In the last 4 years I have done a lot of screen scraping. There are many things I enjoy about it. For the most part it is the constant challenge. Each website, and in some cases, each web page, provides unique hurdles that I have never cleared before. Most of my time is spent in the present hacking instead of in the past remembering how I got past the same problem.
At a certain point, when you do it enough, you start sparring with the technical team who runs the website you are scraping. Similar to a chess match, they are trying to prevent me from scraping their website and I am hacking my way through their attempts.
So far to date, no website has been able to stop me. If you are wondering, Google is the most difficult. They do some sick things with JavaScript.

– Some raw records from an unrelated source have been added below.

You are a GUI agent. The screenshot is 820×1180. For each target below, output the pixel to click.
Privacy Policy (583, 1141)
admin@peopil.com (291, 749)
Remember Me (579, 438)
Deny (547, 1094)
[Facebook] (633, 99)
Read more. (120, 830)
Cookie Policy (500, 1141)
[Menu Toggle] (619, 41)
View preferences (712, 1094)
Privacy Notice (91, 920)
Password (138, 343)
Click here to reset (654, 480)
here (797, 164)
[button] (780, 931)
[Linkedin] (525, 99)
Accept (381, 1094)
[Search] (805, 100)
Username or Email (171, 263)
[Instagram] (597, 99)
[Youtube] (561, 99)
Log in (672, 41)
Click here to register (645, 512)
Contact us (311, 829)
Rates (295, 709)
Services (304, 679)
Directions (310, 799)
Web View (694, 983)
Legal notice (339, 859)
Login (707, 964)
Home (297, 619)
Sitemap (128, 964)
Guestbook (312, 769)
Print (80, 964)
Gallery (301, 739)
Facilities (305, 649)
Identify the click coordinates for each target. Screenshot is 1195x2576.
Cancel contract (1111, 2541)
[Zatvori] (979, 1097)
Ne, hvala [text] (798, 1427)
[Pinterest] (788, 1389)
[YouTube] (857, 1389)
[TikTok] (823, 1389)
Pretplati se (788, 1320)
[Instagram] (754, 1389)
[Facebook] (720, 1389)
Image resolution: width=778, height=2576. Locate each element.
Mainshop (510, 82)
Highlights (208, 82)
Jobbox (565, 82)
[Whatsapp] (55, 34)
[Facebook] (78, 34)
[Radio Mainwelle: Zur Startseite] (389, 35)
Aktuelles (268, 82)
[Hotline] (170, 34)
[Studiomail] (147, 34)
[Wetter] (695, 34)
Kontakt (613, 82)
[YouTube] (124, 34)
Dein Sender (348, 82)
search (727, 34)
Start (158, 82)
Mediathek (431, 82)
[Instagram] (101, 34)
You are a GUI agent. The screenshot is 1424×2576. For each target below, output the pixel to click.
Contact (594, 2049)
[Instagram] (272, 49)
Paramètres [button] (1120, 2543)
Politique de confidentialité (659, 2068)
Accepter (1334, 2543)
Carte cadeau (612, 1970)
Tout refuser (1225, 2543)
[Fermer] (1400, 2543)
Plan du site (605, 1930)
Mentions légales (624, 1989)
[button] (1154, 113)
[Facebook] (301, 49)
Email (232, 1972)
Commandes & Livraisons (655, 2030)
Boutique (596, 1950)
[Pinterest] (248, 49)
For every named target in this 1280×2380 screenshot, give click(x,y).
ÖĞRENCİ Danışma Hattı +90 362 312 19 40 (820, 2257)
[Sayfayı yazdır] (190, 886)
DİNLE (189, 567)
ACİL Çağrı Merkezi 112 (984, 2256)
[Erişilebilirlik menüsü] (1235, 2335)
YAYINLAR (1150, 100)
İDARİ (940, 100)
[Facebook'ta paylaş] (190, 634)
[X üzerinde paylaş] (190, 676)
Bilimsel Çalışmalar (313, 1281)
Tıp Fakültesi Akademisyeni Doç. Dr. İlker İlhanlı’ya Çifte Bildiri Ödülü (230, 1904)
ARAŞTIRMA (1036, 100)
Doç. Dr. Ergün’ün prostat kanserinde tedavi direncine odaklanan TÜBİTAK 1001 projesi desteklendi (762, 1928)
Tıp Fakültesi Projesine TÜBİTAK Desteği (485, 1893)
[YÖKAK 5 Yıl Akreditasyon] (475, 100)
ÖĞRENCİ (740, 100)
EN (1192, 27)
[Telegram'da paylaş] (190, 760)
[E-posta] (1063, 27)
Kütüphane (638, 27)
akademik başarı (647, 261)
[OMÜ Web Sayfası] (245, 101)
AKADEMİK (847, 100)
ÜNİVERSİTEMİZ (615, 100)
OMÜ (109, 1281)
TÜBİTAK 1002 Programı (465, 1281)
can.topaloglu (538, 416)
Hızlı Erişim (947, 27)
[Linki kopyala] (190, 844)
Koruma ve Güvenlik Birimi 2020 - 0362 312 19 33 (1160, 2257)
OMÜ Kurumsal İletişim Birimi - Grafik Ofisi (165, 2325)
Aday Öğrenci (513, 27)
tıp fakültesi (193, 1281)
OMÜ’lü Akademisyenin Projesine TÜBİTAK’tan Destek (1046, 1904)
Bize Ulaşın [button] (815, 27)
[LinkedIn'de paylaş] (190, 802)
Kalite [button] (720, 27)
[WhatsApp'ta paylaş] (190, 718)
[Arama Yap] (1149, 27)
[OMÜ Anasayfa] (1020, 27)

One day I thought, I wonder if I could stop myself. I didn’t just want to make it more difficult for myself, I wanted to make it impossible. I have a website called Furnished.com, and I wanted to see if it was possible to prevent myself from screen scraping the furnished rental listings on the website.
After many months of research, I found a way to make it impossible to screen scrape not just my Furnished.com website, but any website. I leveraged the hierarchal nature of HTML combined with the vast array of tags and attributes to obfuscate the HTML on the page such that the content shown on the page is identical, but you can never consistently grab the same thing programmatically.
I then challenged a few of my colleagues with extensive experience with screen scraping and they were unable to screen scrape a number of webpages protected by my latest creation.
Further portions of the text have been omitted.